▽

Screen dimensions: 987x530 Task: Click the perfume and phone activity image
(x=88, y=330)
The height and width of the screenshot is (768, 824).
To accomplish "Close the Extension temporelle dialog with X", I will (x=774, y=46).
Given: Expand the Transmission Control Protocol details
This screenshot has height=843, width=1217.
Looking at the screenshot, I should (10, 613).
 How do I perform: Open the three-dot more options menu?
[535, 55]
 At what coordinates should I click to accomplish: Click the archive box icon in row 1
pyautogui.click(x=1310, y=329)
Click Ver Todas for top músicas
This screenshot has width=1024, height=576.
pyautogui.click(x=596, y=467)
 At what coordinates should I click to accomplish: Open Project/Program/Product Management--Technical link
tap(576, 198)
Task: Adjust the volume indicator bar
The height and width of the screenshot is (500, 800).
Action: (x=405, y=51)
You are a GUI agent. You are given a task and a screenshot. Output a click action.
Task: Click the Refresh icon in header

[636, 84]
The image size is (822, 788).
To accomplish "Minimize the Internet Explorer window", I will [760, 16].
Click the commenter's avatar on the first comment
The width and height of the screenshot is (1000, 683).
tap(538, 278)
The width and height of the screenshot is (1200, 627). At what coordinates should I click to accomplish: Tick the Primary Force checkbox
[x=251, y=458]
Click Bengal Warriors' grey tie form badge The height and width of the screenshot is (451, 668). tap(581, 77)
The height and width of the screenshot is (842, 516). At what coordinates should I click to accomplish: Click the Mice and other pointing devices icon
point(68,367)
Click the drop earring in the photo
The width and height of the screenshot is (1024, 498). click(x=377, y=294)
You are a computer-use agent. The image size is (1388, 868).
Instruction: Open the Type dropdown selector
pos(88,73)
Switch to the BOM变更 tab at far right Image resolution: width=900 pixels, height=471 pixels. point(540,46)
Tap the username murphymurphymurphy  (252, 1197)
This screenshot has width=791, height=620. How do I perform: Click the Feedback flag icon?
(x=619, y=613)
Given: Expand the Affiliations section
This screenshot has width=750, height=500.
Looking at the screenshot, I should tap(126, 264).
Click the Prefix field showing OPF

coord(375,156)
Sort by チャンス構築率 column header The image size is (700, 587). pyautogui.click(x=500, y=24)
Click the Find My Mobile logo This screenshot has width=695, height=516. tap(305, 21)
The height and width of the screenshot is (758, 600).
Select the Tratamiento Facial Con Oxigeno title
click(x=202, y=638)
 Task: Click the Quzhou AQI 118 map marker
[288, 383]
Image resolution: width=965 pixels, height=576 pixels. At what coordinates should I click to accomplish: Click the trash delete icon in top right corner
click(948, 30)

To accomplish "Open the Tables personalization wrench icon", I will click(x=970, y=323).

△

**Exercise prompt:**
Out of the records above, pull each line containing the word "Expand".

**Exercise result:**
Given: Expand the Transmission Control Protocol details
Given: Expand the Affiliations section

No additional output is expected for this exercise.